Attorney General Jeremiah S. Black had appointed Stanton as special U.S. counsel to inspect alleged Mexican land grants in California. During his protracted stay in the West—almost a year—Stanton immediately learned Spanish to gather the documents scattered througout the state, or that were allegedly lost, and he exposed several bogus land grant deals, one of which actually claimed ownership of San Francisco. In early 1859, he returned to Washington, where he had moved his family, and built an impressive brick house, three stories high, on the north side of K Street. He was a prosperous, sought-after man in a country about to break apart.
He was also involved in legal spectacles, serving on the defense team for Daniel Sickles, the Democratic congressman from New York who had recently shot and killed District Attorney Philip Barton Key. There was no doubt as to Sickles’ guilt, but the trial was something of a circus, featuring two of Washington’s well-known political creatures, the flamboyant Sickles and the deceased Philip Key. Sickles had served as James Buchanan’s secretary when Buchanan was minister to the Court of St. James during the Franklin Pierce administration. The good-looking District Attorney Key was the son of Francis Scott Key, composer of “The Star-Spangled Banner.” He also happened to be the lover of Sickles’ wife.
Along with six other lawyers, Edwin Stanton defended Sickles before a packed Washington courtroom eager for salacious details about the affair. Sickles admitted he’d killed Key but pleaded not guilty by reason of “temporary insanity,” the first time such a plea had been offered in the United States. Sickles had to be insane, his lawyers contended; what man wouldn’t be driven crazy by his wife’s infidelity? The all-male jury voted to acquit Sickles, another triumph for Edwin Stanton.
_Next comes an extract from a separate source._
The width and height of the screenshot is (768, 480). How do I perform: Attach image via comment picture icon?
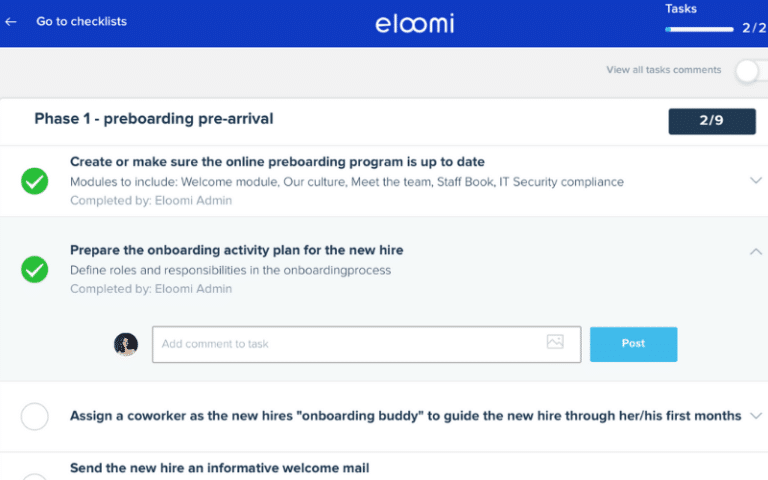click(555, 341)
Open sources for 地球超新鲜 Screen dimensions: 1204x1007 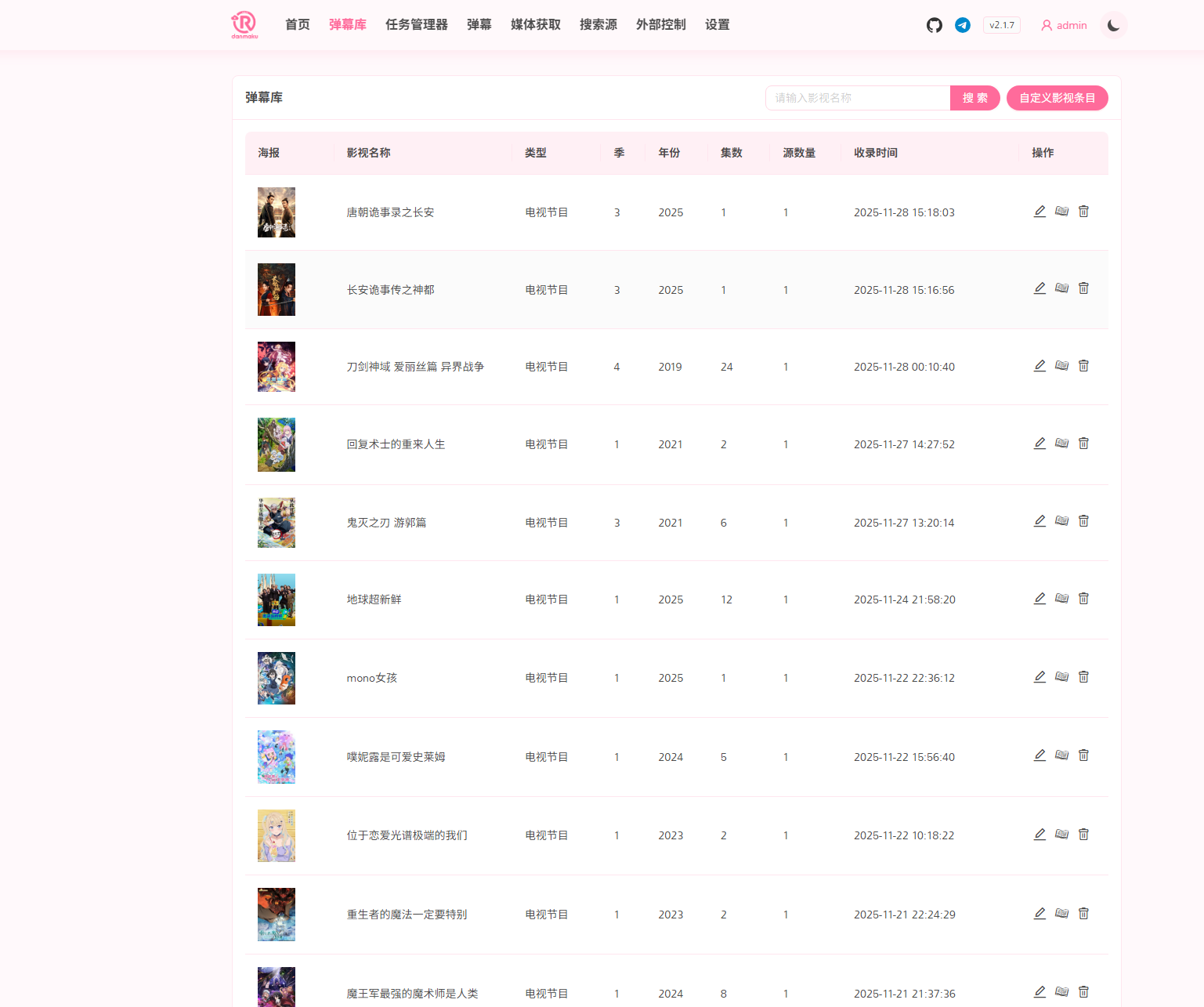(x=1061, y=599)
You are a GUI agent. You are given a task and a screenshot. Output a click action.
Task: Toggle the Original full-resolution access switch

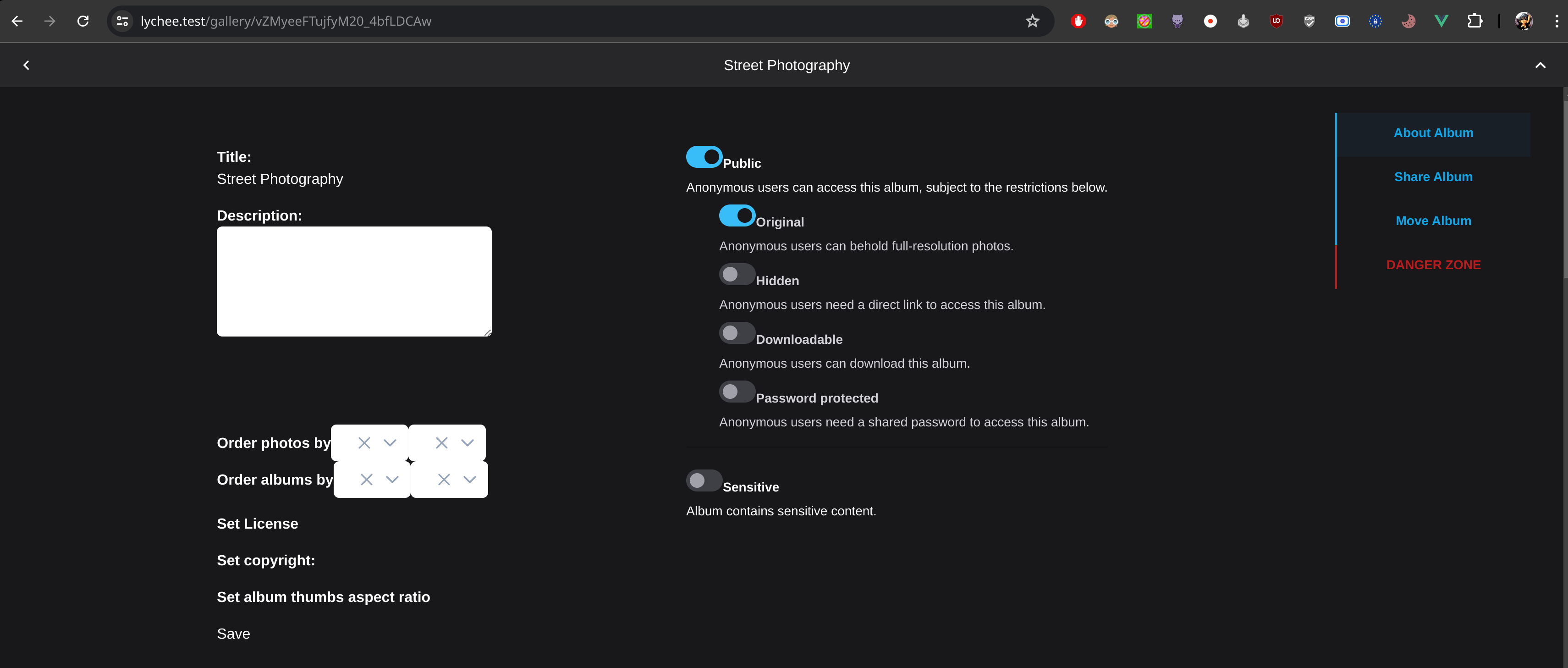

The next year, 1860, during the last days of his presidency, James Buchanan reshuffled his cabinet and appointed Stanton as attorney general. But unlike President Buchanan, who dithered over how to handle the threat of secession, Stanton was firm. America was the only democracy in the world, Stanton asserted more than once, and he was committed to its preservation—even if that meant leaking information to Republican Senator William H. Seward about President Buchanan’s intentions toward a besieged Fort Sumter in 1860. Little wonder that among his enemies, Stanton earned a reputation as disingenuous, if not downright duplicitous.